Wilcox’s Surgical Anatomy of the Heart, 4 edition
The books and articles devoted to technique in cardiac surgery are legion. This is most appropriate, as the success of cardiac surgery is greatly dependent upon excellent operative technique. But excellence of technique can be dissipated without a firm knowledge of the underlying cardiac morphology. This is just as true for the normal heart as for those hearts with complex congenital lesions. It is the feasibility of operating upon such complex malformations that has highlighted the need for a more detailed understanding of the basic anatomy in itself. Thus, in recent years surgeons have come to appreciate the necessity of avoiding damage to the coronary vessels, often invisible when working within the cardiac chambers, and particularly to avoid the vital conduction tissues, invisible at all times. Although detailed and accurate descriptions of the conduction system have been available since the time of their discovery, only rarely has its position been described with the cardiac surgeon in mind. At the time the first edition of this volume was published, to the best of our knowledge there had been no other books that specifically displayed the anatomy of normal and abnormal hearts as perceived at the time of operation. We tried to satisfy this need in the first volume by combining the experience of a practising cardiac surgeon with that of a professional cardiac anatomist. We added significantly to the illustrations in the second edition, while seeking to retain the overall concept, as feedback from those who had used the first edition was very positive. In the third edition, we sought to expand and improve still further on the changes made in the second edition.
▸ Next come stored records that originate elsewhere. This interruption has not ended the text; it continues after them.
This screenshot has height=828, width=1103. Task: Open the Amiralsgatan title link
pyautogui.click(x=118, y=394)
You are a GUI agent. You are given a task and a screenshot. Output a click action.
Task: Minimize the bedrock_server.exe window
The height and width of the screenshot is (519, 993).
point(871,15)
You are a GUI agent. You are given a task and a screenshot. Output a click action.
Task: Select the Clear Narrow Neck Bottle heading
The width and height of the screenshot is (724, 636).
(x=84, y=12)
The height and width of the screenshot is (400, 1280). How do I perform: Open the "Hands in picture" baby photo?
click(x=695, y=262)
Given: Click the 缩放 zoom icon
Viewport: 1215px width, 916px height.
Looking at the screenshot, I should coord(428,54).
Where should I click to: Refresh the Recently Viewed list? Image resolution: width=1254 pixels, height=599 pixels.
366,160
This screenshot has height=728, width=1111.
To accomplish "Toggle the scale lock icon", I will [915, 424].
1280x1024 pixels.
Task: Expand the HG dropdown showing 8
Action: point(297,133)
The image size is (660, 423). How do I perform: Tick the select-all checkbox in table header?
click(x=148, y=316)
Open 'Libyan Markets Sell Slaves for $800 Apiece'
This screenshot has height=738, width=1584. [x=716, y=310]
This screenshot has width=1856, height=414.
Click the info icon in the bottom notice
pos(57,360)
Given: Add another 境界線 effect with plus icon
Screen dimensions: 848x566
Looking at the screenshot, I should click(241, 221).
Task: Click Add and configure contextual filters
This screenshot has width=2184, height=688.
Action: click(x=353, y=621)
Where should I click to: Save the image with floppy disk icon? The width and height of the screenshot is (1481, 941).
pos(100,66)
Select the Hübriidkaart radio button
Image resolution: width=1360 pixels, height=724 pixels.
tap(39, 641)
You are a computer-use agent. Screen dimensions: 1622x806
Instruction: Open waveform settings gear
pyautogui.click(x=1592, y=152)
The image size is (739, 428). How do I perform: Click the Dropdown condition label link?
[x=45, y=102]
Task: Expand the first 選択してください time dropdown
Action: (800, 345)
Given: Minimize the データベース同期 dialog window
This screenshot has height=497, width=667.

In the second edition, we had added an entirely new chapter on cardiac valvar anatomy, and greatly expanded our treatment of coronary vascular anatomy. We retained this format in the third edition, as we were gratified that, as hoped, readers were able to find a particular subject more easily. The third edition also contained still more new illustrations, retaining the approach of orientating these illustrations, where appropriate, as seen by the surgeon working in the operating room, but reverting to anatomical orientation for most of the pictures of specimens. So as to clarify the various orientations of each individual illustration, we continued to include a set of axes showing, when appropriate, the directions of superior, inferior, anterior, posterior, left, right, apex, and base. All accounts were based on the anatomy as it is observed and, except in the case of malformations involving the aortic arch and its branches, they owe nothing to speculative embryology.